My next question is this: what are the dangers of turning fsync off in the
context of a high-availablilty cluster using asynchronous replication?
In particular, we are using Slony-I and linux-ha to provide a two-node,
master-slave cluster. As you may know, Slony-I uses triggers to provide
asynchronous replication. If the master (X) fails, the slave (Y) becomes
active. At this point, the administrator manually performs a recovery by
reintroducing X so that Y is the master and X is the slave. This task
involves dropping any databases on X and having it sync with the versions
on Y. Thus, database corruption on X is irrelevant since our first step
is to drop them.
It would seem that our only exposure is that both machines fail before the
administrator is able to perform the recovery. Even that could be solved
by leaving fsync turned on for the slave, so that when failover occurs and
the slave becomes active, we only turn fsync off once we've safely
reintroduced the other machine (which, in turn will have fsync turned on).
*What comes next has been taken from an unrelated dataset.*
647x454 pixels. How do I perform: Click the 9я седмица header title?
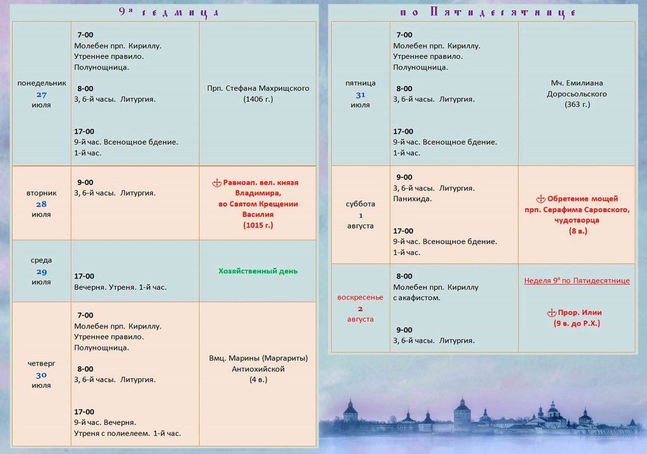point(168,13)
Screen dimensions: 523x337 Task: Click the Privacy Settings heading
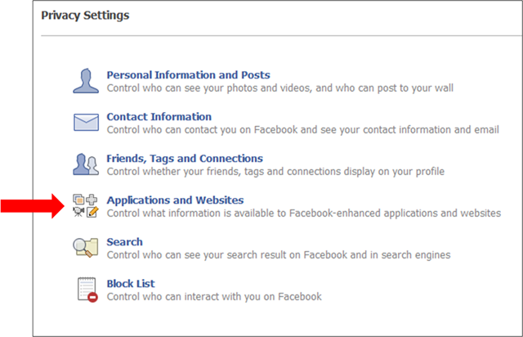click(x=85, y=15)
There was a discussion about this here:
http://gborg.postgresql.org/pipermail/slony1-general/2005-March/001760.html
However, that discussion seems to assume that the administrator needs to
salvage the databases on the failed machine, which is not necessary in
our case.
In short, is there any danger (besides losing a few transactions) of
turning fsync off on the master of a cluster using asynchronous
replication, assuming we don't need to recover the data from the master
when it fails?
Thanks.
- Joel